**What the exercise asks**
From the line containing "Click the Reply text label" through the last line of the listing, output each line exactly as it stands. Omit pictures.

**Provided data**
• • •
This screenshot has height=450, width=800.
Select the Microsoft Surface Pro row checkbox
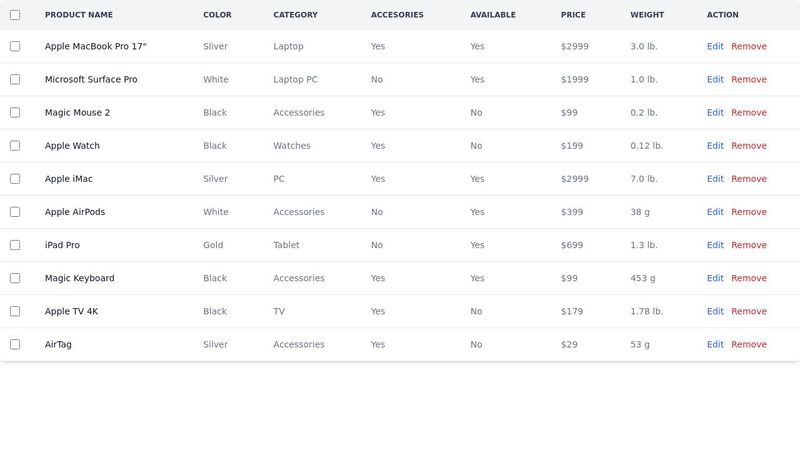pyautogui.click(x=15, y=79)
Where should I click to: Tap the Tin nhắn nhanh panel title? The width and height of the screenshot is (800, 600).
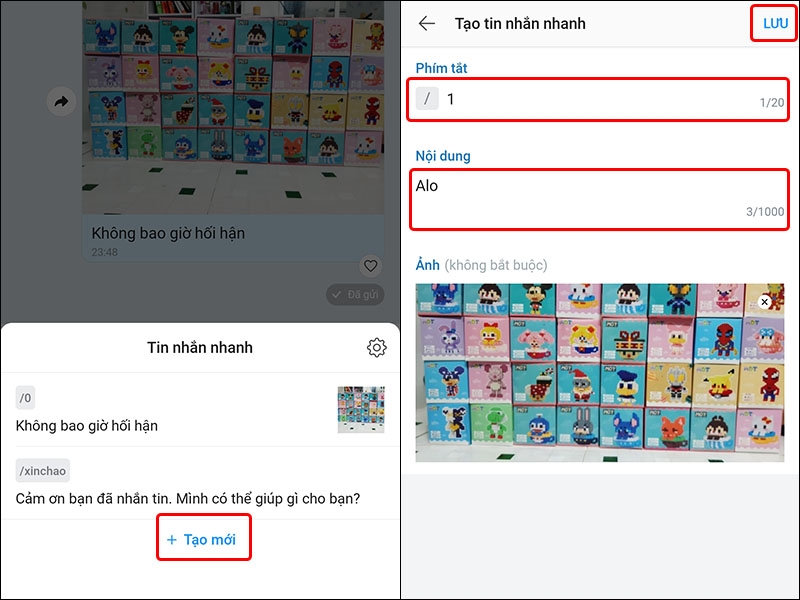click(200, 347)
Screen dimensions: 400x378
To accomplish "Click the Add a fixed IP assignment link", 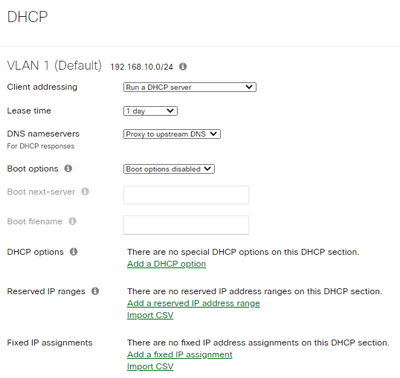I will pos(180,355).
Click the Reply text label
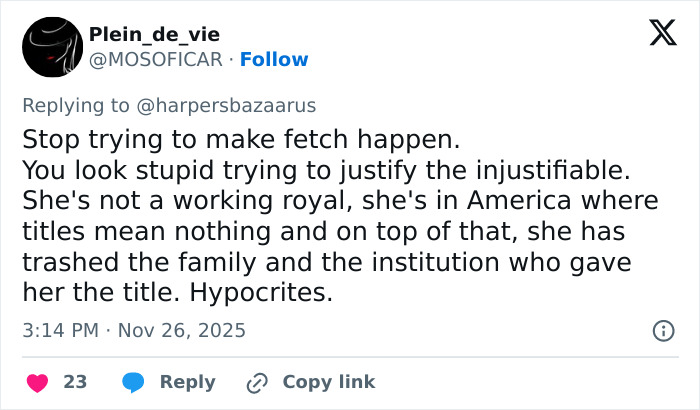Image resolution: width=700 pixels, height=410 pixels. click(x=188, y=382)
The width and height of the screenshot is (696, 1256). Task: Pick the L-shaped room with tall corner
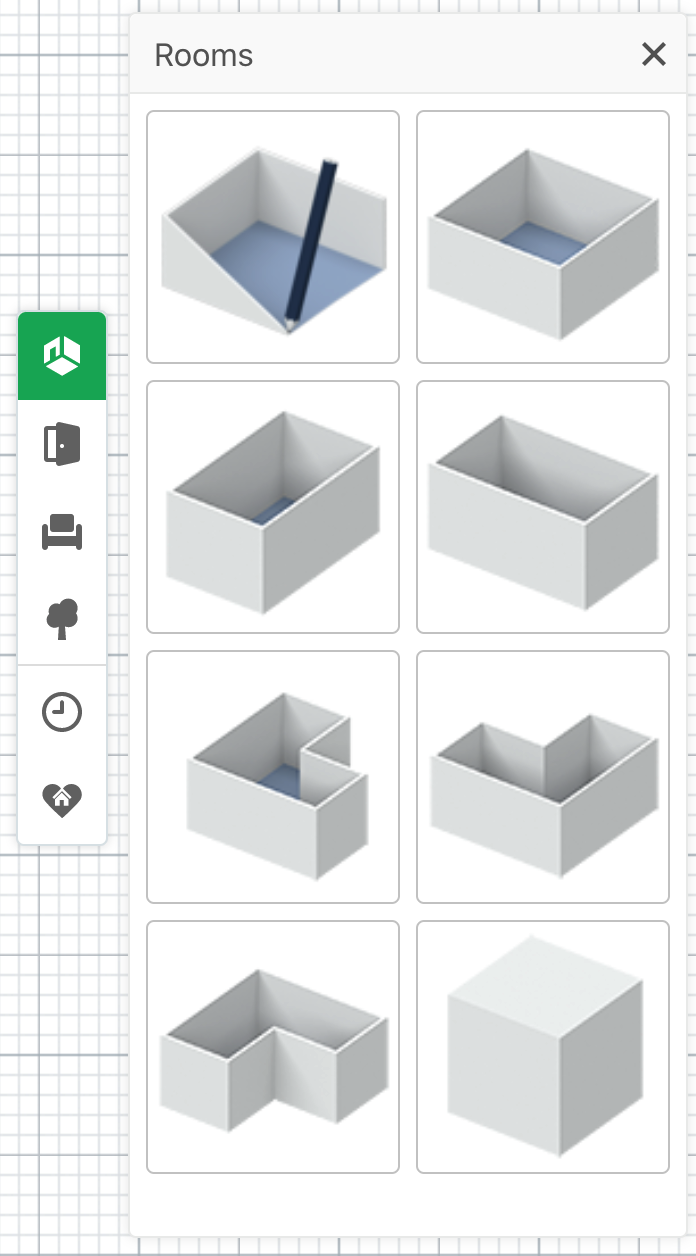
• • •
**Task response**
Click the Reply text label
Image resolution: width=700 pixels, height=410 pixels. click(x=188, y=382)
The width and height of the screenshot is (696, 1256). Task: Pick the L-shaped room with tall corner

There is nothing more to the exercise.